Please copy the rows below exactly as they appear.

(Rows from a pointing dataset)
━━━━━━━━━━━━━━━━━━━━
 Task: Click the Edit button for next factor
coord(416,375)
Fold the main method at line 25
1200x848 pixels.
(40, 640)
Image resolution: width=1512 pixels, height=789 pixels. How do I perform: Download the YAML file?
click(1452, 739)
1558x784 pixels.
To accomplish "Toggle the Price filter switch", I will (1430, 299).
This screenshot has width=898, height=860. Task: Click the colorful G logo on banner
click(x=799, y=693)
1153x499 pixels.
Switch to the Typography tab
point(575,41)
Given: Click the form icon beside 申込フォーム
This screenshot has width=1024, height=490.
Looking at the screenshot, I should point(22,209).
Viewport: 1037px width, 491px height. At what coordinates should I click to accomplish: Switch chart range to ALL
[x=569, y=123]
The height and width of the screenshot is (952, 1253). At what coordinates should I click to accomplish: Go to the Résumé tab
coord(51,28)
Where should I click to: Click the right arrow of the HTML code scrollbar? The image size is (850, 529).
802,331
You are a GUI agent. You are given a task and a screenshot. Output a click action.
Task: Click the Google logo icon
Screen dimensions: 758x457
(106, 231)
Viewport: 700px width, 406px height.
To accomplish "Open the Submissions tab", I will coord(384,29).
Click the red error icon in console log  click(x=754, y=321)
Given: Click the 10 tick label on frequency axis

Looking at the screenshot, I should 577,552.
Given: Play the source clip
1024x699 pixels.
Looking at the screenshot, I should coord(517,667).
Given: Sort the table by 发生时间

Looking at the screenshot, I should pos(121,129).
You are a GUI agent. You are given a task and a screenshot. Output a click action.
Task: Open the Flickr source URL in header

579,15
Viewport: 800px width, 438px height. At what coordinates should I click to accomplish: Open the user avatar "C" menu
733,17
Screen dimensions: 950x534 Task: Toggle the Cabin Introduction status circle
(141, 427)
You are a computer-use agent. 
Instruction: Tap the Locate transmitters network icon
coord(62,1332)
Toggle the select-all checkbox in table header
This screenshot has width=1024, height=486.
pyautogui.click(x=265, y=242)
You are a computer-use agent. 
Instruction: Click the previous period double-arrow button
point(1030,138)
━━━━━━━━━━━━━━━━━━━━
▶ **EXPECTED OUTPUT**
 Task: Click the Edit button for next factor
coord(416,375)
Fold the main method at line 25
1200x848 pixels.
(40, 640)
Image resolution: width=1512 pixels, height=789 pixels. How do I perform: Download the YAML file?
click(1452, 739)
1558x784 pixels.
To accomplish "Toggle the Price filter switch", I will (1430, 299).
This screenshot has width=898, height=860. Task: Click the colorful G logo on banner
click(x=799, y=693)
1153x499 pixels.
Switch to the Typography tab
point(575,41)
Given: Click the form icon beside 申込フォーム
This screenshot has width=1024, height=490.
Looking at the screenshot, I should point(22,209).
Viewport: 1037px width, 491px height. At what coordinates should I click to accomplish: Switch chart range to ALL
[x=569, y=123]
The height and width of the screenshot is (952, 1253). At what coordinates should I click to accomplish: Go to the Résumé tab
coord(51,28)
Where should I click to: Click the right arrow of the HTML code scrollbar? The image size is (850, 529).
802,331
You are a GUI agent. You are given a task and a screenshot. Output a click action.
Task: Click the Google logo icon
Screen dimensions: 758x457
(106, 231)
Viewport: 700px width, 406px height.
To accomplish "Open the Submissions tab", I will coord(384,29).
Click the red error icon in console log  click(x=754, y=321)
Given: Click the 10 tick label on frequency axis

Looking at the screenshot, I should 577,552.
Given: Play the source clip
1024x699 pixels.
Looking at the screenshot, I should coord(517,667).
Given: Sort the table by 发生时间

Looking at the screenshot, I should pos(121,129).
You are a GUI agent. You are given a task and a screenshot. Output a click action.
Task: Open the Flickr source URL in header

579,15
Viewport: 800px width, 438px height. At what coordinates should I click to accomplish: Open the user avatar "C" menu
733,17
Screen dimensions: 950x534 Task: Toggle the Cabin Introduction status circle
(141, 427)
You are a computer-use agent. 
Instruction: Tap the Locate transmitters network icon
coord(62,1332)
Toggle the select-all checkbox in table header
This screenshot has width=1024, height=486.
pyautogui.click(x=265, y=242)
You are a computer-use agent. 
Instruction: Click the previous period double-arrow button
point(1030,138)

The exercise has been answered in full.